According to Europol:
The hitman, hired through an internet assassination website hosted on the Tor network, was paid about €10,000 worth in Bitcoins to kill the ex-girlfriend of the suspect.
Heavy stuff, though Europol isn’t saying much more about how it traced the suspect other than that it “carried out an urgent, complex crypto-analysis.”
In this case, the word crypto is apparently being used to refer to cryptocurrency, not to cryptography or cryptanalysis.
In other words, the investigation seems to have focused on unravelling the process that the suspect followed in purchasing the bitcoins used to pay for the “hit”, rather than on decrypting the Tor connections used to locate the “hitman” in the first place, or in tracing the bitcoins to the alleged assassin.
Fortunately (if that is the right word), and as we have reported in the past, so-called dark web hitmen often turn out to be scammers – after all, if you’ve just done a secret online deal to have someone killed, you’re unlikely to complain to the authorities if the unknown person at the other end runs off with your cryptocoins:
Nevertheless, no victim targeted for murder via the dark web is ever going to take much comfort in the fact that their proposed assassin “might not have been real.”

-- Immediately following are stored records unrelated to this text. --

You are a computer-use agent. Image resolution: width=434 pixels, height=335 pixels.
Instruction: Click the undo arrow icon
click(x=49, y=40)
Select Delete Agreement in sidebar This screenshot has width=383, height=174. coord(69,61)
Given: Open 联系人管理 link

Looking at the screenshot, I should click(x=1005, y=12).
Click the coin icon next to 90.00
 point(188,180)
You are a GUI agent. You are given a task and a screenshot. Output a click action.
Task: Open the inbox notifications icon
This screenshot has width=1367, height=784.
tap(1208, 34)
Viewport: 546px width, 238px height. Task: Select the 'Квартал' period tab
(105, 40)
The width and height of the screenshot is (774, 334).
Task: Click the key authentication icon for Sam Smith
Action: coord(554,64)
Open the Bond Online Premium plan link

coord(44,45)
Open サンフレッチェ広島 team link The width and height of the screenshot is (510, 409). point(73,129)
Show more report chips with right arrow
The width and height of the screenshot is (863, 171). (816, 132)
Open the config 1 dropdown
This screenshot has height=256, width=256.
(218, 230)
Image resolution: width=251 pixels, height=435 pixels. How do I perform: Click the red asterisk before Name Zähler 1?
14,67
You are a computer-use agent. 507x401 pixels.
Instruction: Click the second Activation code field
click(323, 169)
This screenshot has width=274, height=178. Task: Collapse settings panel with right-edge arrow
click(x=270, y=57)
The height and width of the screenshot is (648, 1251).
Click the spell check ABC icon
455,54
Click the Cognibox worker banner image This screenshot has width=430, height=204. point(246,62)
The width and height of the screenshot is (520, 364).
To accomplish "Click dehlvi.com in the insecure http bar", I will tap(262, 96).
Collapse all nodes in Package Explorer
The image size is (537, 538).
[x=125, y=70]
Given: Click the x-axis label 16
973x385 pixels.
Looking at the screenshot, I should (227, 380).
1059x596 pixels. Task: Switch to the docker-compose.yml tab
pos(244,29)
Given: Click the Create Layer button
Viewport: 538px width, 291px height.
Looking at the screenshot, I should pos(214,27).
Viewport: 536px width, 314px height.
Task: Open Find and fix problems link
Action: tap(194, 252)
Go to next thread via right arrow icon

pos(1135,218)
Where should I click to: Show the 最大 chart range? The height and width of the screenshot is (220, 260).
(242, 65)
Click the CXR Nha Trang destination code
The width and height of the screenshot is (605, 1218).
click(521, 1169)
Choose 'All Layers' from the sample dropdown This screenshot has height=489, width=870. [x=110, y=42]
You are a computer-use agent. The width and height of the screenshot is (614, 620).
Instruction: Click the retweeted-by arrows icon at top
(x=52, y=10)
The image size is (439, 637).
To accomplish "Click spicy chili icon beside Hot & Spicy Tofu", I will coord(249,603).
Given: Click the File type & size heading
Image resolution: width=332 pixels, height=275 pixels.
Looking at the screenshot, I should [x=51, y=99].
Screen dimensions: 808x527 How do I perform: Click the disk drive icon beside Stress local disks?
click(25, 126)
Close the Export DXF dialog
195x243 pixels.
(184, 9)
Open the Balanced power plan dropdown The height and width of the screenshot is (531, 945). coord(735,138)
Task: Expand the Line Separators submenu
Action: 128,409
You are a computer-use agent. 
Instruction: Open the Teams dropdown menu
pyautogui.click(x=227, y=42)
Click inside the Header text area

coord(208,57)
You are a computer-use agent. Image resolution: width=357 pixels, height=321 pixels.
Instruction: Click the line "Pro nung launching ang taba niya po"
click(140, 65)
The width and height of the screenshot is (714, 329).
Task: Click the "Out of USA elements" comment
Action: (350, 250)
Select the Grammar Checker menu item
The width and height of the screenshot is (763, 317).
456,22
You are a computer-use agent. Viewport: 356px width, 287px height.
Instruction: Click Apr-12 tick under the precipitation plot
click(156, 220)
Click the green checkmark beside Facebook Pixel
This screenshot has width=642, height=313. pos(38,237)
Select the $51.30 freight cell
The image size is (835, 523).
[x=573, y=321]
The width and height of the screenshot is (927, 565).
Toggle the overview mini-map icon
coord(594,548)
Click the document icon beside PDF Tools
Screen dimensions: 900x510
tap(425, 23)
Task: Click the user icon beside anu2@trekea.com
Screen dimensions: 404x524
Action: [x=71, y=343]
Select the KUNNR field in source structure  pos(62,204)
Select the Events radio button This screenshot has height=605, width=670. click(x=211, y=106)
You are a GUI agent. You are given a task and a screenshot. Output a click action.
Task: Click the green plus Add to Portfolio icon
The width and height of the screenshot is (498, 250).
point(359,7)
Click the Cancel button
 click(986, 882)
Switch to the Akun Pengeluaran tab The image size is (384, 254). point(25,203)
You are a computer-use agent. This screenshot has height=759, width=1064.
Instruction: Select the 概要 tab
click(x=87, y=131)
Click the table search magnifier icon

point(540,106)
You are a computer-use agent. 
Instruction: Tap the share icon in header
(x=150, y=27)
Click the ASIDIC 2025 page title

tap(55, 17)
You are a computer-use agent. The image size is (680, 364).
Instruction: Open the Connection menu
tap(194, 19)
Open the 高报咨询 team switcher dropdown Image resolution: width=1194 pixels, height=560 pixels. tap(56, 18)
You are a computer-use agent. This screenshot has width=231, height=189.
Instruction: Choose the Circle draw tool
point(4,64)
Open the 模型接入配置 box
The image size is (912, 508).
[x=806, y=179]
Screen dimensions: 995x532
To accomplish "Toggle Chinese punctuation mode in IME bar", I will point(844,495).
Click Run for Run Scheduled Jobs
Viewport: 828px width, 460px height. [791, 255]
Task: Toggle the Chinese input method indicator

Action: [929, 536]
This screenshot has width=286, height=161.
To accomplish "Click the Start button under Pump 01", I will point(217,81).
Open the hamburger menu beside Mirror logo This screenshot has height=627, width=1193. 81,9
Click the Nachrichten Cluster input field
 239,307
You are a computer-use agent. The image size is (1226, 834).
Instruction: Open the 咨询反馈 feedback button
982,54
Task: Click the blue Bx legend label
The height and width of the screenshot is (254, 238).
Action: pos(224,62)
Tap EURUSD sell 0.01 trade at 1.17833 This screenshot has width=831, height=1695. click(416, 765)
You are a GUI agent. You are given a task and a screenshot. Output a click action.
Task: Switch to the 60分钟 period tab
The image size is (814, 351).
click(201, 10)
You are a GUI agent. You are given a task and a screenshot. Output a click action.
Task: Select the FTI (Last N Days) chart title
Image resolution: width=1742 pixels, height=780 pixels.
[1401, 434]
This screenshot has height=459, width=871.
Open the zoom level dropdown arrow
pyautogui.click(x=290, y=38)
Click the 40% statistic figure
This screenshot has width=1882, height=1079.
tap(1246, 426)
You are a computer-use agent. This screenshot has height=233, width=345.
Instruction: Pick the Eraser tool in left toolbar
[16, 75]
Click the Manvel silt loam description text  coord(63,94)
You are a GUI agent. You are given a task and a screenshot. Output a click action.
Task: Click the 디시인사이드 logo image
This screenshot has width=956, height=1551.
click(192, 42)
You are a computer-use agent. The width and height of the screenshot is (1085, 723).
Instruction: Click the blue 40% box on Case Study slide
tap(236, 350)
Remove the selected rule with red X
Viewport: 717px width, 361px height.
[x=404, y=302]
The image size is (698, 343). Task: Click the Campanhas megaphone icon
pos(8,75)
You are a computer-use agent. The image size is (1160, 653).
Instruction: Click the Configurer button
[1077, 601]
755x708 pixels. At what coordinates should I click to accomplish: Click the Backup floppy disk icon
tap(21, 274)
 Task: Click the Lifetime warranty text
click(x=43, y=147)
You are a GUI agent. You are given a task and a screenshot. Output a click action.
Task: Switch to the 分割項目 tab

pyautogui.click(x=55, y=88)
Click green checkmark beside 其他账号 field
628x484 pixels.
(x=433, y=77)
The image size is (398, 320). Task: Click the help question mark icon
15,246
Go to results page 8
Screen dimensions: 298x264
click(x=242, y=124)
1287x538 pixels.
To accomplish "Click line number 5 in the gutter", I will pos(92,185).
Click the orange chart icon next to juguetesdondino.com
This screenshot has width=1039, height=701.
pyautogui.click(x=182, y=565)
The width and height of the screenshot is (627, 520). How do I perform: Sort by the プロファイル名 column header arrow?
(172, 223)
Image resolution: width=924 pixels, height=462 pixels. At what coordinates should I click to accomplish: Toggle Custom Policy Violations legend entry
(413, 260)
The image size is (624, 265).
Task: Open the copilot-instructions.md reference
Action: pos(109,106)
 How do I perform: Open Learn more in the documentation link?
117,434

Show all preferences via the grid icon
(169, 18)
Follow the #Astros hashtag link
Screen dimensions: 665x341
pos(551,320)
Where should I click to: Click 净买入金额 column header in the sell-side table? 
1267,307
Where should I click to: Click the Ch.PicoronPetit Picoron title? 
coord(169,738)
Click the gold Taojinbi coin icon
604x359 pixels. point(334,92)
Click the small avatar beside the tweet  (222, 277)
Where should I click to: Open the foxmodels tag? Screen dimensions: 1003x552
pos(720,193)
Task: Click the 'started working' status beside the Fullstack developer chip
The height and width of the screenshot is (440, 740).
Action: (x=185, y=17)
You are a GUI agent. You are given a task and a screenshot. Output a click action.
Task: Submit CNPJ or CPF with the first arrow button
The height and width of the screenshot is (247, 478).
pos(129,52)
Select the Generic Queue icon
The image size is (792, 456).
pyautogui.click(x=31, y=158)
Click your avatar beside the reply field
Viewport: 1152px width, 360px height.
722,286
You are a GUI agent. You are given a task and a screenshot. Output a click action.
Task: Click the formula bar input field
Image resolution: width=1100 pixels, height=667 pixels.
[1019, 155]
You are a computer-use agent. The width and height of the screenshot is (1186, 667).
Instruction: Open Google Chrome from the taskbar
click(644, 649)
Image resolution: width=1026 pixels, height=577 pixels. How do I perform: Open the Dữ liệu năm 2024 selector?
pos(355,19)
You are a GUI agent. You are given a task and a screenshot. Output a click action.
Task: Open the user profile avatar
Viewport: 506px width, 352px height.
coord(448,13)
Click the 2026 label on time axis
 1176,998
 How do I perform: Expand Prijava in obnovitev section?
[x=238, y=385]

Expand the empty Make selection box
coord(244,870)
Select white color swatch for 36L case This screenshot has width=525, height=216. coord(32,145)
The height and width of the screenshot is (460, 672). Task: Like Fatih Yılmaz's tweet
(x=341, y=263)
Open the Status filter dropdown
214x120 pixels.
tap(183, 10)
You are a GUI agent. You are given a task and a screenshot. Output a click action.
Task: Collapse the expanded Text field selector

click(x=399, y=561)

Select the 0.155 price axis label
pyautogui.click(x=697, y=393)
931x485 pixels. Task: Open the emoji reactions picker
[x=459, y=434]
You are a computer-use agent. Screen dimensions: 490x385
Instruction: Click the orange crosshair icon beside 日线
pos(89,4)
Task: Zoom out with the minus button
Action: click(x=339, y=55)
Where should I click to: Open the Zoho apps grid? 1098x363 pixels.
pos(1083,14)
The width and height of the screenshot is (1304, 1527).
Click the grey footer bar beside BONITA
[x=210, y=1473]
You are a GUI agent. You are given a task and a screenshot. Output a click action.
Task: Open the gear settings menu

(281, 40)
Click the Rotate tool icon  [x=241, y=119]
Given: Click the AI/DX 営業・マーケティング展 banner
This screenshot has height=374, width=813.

And no one who is convicted of spending €10,000 on soliciting what they expect to be a murder can expect much sympathy from the court just because the hitman “could have been fake.”
Intriguingly, hitmen-for-hire were a feature of what is perhaps the best-known dark web investigation and prosecution ever – the arrest and conviction of Ross Ulbricht, founder and operator of the Silk Road online bazaar.
According to a US Department of Justice press release issued in early 2014:
Using the online moniker “Dread Pirate Roberts,” or “DPR,” Ulbricht controlled and oversaw every aspect of Silk Road, and managed a small staff of paid, online administrators who assisted with the day-to-day operation of the site. Through his ownership and operation of Silk Road, Ulbricht reaped commissions worth tens of millions of dollars […] Ulbricht even solicited six murders-for-hire in connection with operating the site, although there is no evidence that these murders were actually carried out.
One of those “hitmen” was, apparently, an undercover cop, but Ulbricht was never charged for this alleged hiring-of-hitmen activities.
There were more than enough serious charges against Ulbricht anyway, for which he received two life-means-life jail terms plus an extra 20 years.
What to do?
It’s hard to know how to offer advice in a case like this, where the fact that the suspect was not as anonymous as they had hoped turned out to be a very good thing, given the enormity of the allegations against him.
However, there are many perfectly legitimate reasons why you might want to use something like the Tor Browser, even if your purpose for being pseudo-anonymous online is as simple as wanting to browse the web without being tracked and traced as much as usual.
Just remember – as this case and the case of Ross Ulbricht remind us – that online anonymity only goes so far.
So, if you plan to use Tor for legitimate purposes, make sure you RTFM first, as we advise in the video above, lest you inadvertently make yourself more of a target for online crooks than before.